● Aim
Can you write out every line of the records again, swapping "Guestbook" for "Visitor Log" and changing nothing else? Leave out the pictures.

● Supplied material

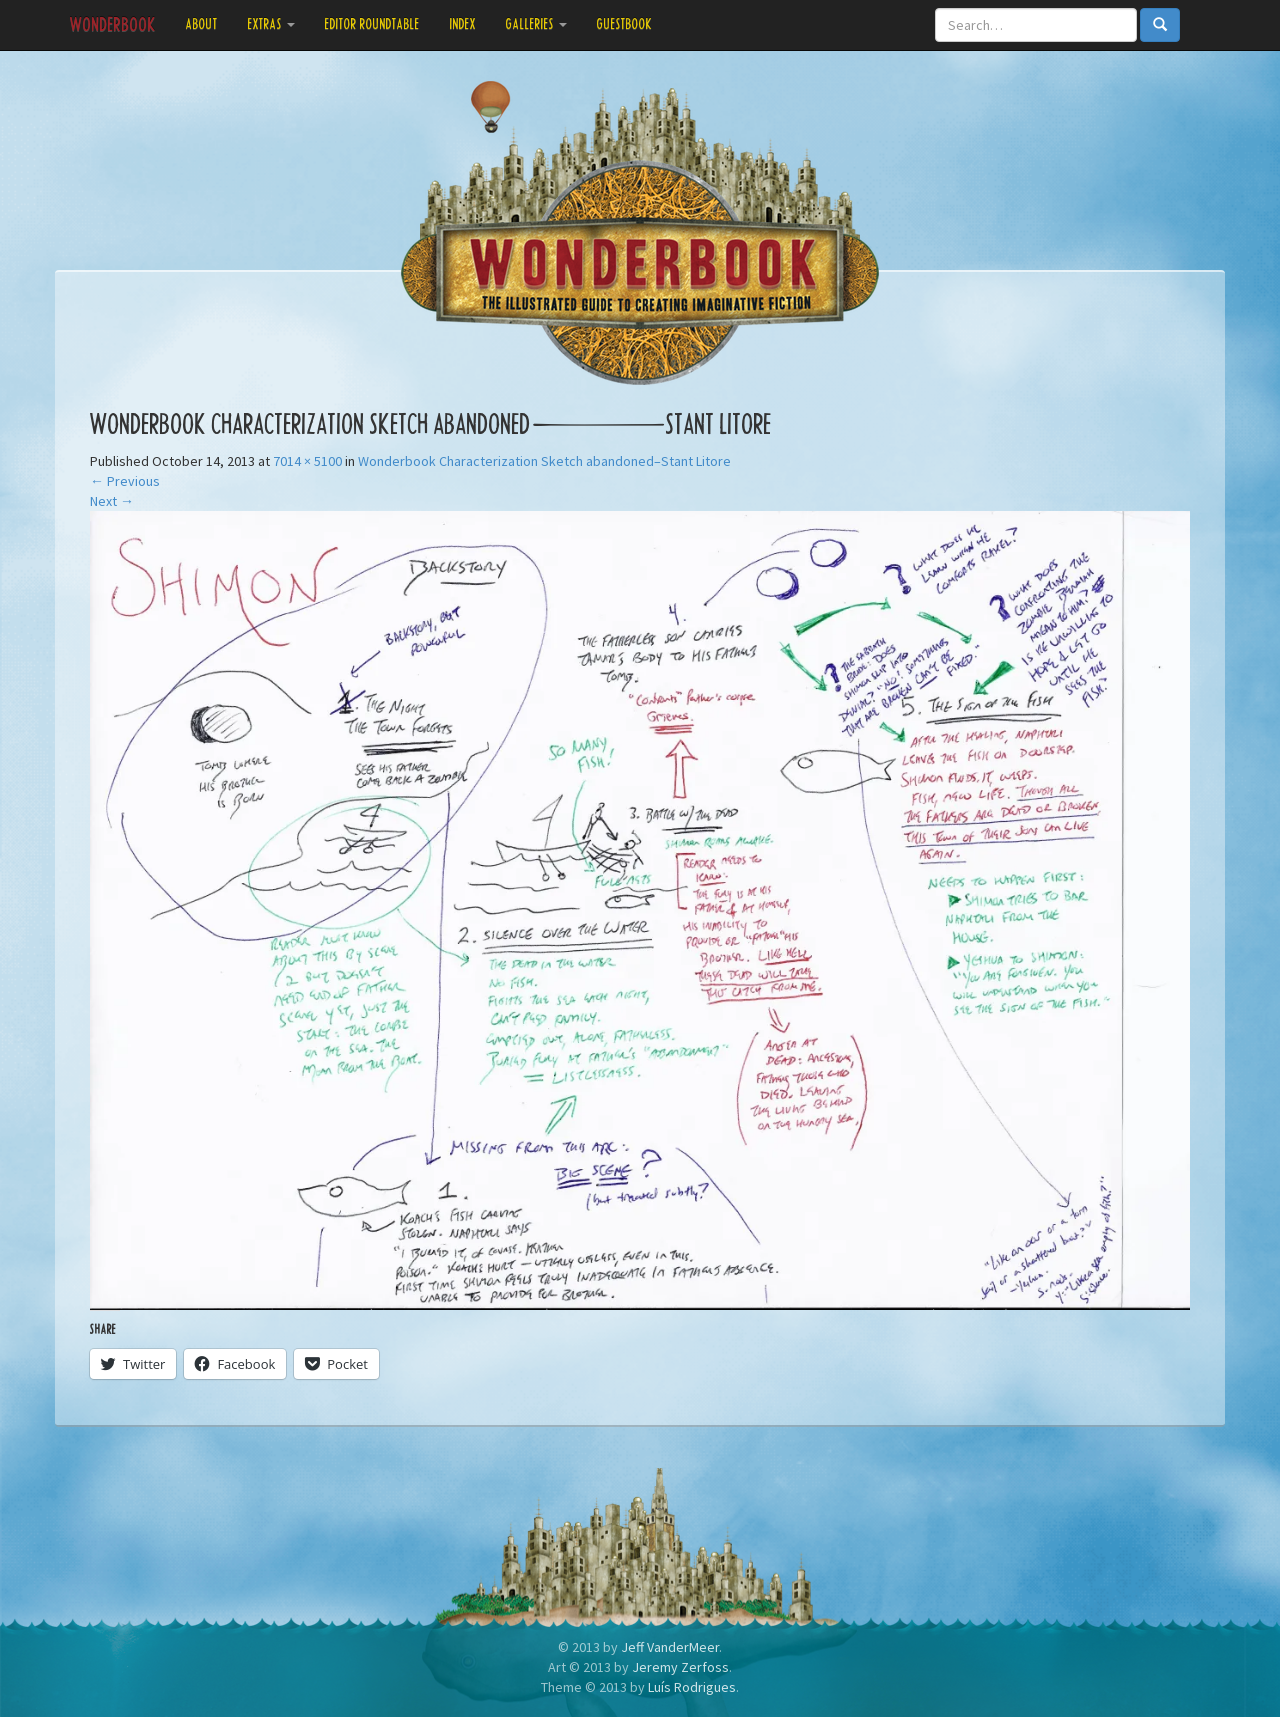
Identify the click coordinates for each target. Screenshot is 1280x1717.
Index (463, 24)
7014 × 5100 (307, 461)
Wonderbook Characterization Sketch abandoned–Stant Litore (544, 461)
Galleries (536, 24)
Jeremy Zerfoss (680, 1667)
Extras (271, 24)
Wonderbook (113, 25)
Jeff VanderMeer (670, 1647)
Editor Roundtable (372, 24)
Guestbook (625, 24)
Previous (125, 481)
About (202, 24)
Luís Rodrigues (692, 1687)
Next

● Solution to the exercise
Identify the click coordinates for each target. Screenshot is 1280x1717.
Index (463, 24)
7014 × 5100 (307, 461)
Wonderbook Characterization Sketch abandoned–Stant Litore (544, 461)
Galleries (536, 24)
Jeremy Zerfoss (680, 1667)
Extras (271, 24)
Wonderbook (113, 25)
Jeff VanderMeer (670, 1647)
Editor Roundtable (372, 24)
Visitor Log (625, 24)
Previous (125, 481)
About (202, 24)
Luís Rodrigues (692, 1687)
Next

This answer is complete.